La guerre à la drogue déclarée par le président des Philippines a tourné au carnage, de l'aveu même de Rodrigo Duterte.

Au détour d'un discours public la semaine dernière, Rodrigo Duterte, le fantasque président des Philippines, l'a confessé : le seul pêché qu'il se reconnaît ? Les meurtres extrajudiciaires consécutifs à sa "guerre à la drogue". Des milliers de victimes, souvent de simples consommateurs de shabu (la méthamphétamine locale), impitoyablement tués par balles depuis deux ans et demi. Une confession publique qui ressemble à une véritable aubaine pour les procureurs de la Cour pénale internationale (CPI), laquelle a lancé une enquête préliminaire contre Duterte et sa "guerre à la drogue" au début de l'année.

Pendant ce temps, dans les rues de Manille, cette croisade meurtrière se poursuit.

Des patrouilleurs de nuit pour alerter sur les meurtres

On les appelle les "night rollers", ou patrouilleurs de nuit : un groupe de photographes de presse qui depuis le début du règne de Duterte documentent les meurtres qui s'enchaînent depuis deux ans et demi. Rafi est l'un des plus anciens. "Je travaillais pour un grand quotidien et ils ont bien vu que le sujet était important. On savait que beaucoup de monde allait être tué... Duterte l'avait promis !"
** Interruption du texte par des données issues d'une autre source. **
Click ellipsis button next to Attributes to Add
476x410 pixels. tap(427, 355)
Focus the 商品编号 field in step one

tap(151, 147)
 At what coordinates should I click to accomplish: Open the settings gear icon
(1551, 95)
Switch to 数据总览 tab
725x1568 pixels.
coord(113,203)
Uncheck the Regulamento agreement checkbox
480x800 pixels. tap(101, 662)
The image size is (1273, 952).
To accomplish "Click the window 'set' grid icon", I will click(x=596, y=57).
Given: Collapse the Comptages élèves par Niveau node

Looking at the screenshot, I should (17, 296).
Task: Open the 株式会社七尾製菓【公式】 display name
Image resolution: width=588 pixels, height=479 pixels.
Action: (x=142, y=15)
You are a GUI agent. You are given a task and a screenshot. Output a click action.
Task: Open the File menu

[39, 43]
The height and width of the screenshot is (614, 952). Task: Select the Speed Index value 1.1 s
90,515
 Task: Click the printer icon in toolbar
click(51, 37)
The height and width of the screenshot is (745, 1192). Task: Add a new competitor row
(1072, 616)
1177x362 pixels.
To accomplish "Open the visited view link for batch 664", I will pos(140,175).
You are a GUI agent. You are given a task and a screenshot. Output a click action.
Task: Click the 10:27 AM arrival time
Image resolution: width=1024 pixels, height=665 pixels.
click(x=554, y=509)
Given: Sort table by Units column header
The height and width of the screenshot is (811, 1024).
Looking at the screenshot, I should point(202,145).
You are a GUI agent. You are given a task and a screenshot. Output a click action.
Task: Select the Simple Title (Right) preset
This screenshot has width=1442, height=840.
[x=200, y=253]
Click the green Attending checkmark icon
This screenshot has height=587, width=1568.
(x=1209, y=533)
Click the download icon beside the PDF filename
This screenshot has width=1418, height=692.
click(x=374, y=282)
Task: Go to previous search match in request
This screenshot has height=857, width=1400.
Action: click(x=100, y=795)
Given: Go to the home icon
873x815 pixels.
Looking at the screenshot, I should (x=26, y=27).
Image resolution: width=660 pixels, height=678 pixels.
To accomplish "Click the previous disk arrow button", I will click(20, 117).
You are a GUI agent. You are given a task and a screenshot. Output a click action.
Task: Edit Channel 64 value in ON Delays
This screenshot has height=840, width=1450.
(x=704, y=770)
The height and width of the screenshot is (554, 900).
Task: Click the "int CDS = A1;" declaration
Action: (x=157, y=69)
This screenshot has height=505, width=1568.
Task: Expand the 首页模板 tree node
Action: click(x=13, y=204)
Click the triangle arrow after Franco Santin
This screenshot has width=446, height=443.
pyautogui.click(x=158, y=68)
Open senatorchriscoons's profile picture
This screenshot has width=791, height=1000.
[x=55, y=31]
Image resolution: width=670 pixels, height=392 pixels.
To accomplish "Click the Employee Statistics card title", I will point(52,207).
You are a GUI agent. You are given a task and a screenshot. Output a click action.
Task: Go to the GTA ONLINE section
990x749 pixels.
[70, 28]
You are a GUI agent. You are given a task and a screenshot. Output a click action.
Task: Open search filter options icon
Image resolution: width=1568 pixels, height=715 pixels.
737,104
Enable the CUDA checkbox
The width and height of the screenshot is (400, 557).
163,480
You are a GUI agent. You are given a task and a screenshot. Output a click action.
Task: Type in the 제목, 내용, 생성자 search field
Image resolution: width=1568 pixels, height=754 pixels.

Ce soir-là, les night rollers rejoignent une veillée funèbre, celle de Rolando Mejica retrouvé mort tué par balles il y a quelques  jours. Le corps de Rolando repose dans son cercueil blanc, flanqué de quelques bougies, dans la cour du garage familial, veillé par ses proches. D'après la police Rolando Mejica était un gros trafiquant et il a été tué à l'occasion d'un échange de tir. Aïseli, la cousine de Rolando, ne croit pas une minute à la version policière : "C'est un meurtre ! Une exécution ! Et c'est dur, après, d'entendre dire que c'était un trafiquant. Mon cousin prenait de la drogue, c'est vrai, mais ce n'était qu'un consommateur."

Le discours de la police remis en cause par les images

Vincent, l'un des night rollers, est l'un des premiers à être arrivé sur le lieu de la découverte du corps de Rolando. Il montre ses images : "La police a expliqué qu'il y avait eu un échange de tir. Mais les armes étaient dans un sac à dos. On les voit sur la vidéo sortir les armes du sac. C'est pour ça qu'on se demande comment ils peuvent affirmer qu'il y a eu une fusillade."

Des images de personnes tuées par balles dans la rue, Vincent a en pris des dizaines, des centaines... parfois très précises comme cette photo d'un homme étranglé qui a deux impacts de balles à l'arrière de la tête. "Il l'ont achevé", commente Vincent. 

On ne publie jamais ces images. Mais un jour ou l'autre, ça servira à identifier les responsables.

Un patrouilleur de nuit

à franceinfo

Et les responsables sont, selon les patrouilleurs de nuit, des officiers de police. Depuis le printemps 2016, 23 000 Philippins ont été tués par balle dans les rues de Manille. 5 000 soi-disant trafiquants ont été abattus dans les "échanges" avec la police. Pour le moment, la "guerre à la drogue" de Duterte a fait davantage de victimes que la guerre au Yémen.